In the course of building a company, few factors contribute more to success or failure than the makeup of the executive leadership team. The thing is, the individuals that are right for a company at its earliest stages are not necessarily the same people who are right when the company scales massively and inevitably begins thinking IPO. There’s even a debate raging on this topic in Silicon Valley, with many adopting the cult of belief that founders should never be replaced, and others believing that there’s a right person for each role in each stage of a company’s life.
Today, Etsy, New York’s darling craft marketplace, announced the addition of a new CFO. Kristina Salen, 41, will join the company beginning in February, following seven years leading Fidelity Investments’ media, Internet and telco group. Salen has experience leading “tens of billions of dollars” worth of investments, including in such high growth startup and tech companies as Google, eBay, Amazon, Spotify, and Hubspot.
Prior to Fidelity, Salen worked in various financial and executive roles at Oppenheimer Capital, Merrill Lynch, and Lazard Freres & Co. She holds an MBA in finance from Columbia University and was designated a Fulbright Scholar in Political Science and Economics following earning her undergraduate degree at Vassar College.
This is all well and good, but if you listened to Etsy CEO Chad Dickerson announcing the news during tonight’s PandoMonthly fireside chat, he sounded just as excited that she’s been a member of the marketplace since 2008. “She buys a lot of things on Etsy,” he said. “I don’t think she makes and sells stuff, but maybe she has a secret account. But we’re really excited about her. I think she really rounds out the management team.”

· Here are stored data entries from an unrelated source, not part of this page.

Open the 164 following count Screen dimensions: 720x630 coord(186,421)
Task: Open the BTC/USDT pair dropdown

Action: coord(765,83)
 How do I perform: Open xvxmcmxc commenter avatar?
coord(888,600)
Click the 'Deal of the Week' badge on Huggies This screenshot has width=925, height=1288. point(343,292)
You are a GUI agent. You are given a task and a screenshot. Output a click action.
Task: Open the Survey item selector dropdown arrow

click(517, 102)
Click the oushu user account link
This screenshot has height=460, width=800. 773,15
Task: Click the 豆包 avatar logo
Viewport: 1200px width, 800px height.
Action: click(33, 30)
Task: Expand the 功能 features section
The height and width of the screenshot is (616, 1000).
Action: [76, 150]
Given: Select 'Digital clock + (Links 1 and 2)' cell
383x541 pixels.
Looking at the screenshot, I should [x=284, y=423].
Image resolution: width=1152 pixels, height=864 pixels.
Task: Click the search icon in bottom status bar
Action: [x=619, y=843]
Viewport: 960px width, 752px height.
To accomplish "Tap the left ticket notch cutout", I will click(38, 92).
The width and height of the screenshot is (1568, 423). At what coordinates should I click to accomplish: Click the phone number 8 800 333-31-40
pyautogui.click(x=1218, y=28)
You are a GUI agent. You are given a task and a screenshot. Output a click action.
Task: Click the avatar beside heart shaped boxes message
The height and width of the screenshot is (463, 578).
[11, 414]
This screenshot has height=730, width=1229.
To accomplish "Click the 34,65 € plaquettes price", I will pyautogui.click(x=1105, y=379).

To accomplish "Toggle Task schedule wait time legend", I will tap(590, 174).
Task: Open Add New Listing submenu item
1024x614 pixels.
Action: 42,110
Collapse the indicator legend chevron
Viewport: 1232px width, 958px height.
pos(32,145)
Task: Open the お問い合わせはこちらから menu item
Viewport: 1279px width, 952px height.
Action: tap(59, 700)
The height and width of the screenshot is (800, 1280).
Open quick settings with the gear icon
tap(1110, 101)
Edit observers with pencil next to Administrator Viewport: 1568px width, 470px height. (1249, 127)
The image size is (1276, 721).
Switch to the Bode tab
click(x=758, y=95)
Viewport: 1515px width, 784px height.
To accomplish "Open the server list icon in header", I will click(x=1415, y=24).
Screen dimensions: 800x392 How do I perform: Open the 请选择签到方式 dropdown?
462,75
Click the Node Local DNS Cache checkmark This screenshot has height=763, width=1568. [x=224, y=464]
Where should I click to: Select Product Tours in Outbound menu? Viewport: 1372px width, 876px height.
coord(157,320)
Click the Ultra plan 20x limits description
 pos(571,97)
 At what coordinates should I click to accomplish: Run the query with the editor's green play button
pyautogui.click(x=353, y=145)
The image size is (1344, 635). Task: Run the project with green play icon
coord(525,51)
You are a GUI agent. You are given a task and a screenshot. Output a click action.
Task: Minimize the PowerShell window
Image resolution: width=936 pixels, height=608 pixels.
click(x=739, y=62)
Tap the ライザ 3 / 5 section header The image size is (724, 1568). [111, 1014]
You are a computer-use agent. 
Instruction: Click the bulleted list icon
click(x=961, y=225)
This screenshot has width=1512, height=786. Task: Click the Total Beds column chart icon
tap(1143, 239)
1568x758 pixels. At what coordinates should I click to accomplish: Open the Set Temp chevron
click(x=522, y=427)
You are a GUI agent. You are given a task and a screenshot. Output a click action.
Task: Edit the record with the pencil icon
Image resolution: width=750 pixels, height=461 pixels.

Prior to Salen, Etsy had gone without a CFO. Initially, the company contracted an outside CFO and consultant named John McCarthy, a move not uncommon among resource constrained startups. As of late, the senior most person on the finance side of the business has been VP of Finance Sinohe Terrore. Terrore’s has described his role at the company as “managing the Business Intelligence, Finance, Accounting, and Operations teams.”
Dickerson, who was not the founder of Etsy himself, was quick to talk about “what adding a CFO means” at this stage. Many outside the company have looked for it to pursue an IPO in the near future. With hundreds of thousands of active sellers, more than 40 million monthly unique visitors per month to its site, and some $91 million in venture capital raised, all signs point toward such a public listing. But the CEO says that it’s more about options, not just an IPO.
“The reason I brought on Christina is that as Etsy grows, we can think about all the options,” he said. “I want Etsy to be an independent company for as long as it can be independent.”
Dickerson pointed to SurveyMonkey as a company that pursued an alternative path. The company recently did an $800 million recapitalization, taking on debt financing. They were able to pay back all their outside investors without going public and have all of the benefits of staying private.
He is smart to take what he calls a “more sophisticated view.” Another wrinkle the CFO hopes to incorporate into any liquidity strategy is rewarding the community members. The example he gave is the Boston Beer IPO, in which the company’s customers got first right to buy its stock, ahead of Wall Street. The opposite example might be Facebook, whose users posted on its own platform requests for the $100 or so they each represented at the time of its now flop of an IPO.
“Doing something like SurveyMonkey did is very complex,” Dickerson said. “If Etsy wanted to do something like that, I think we need a finance person.”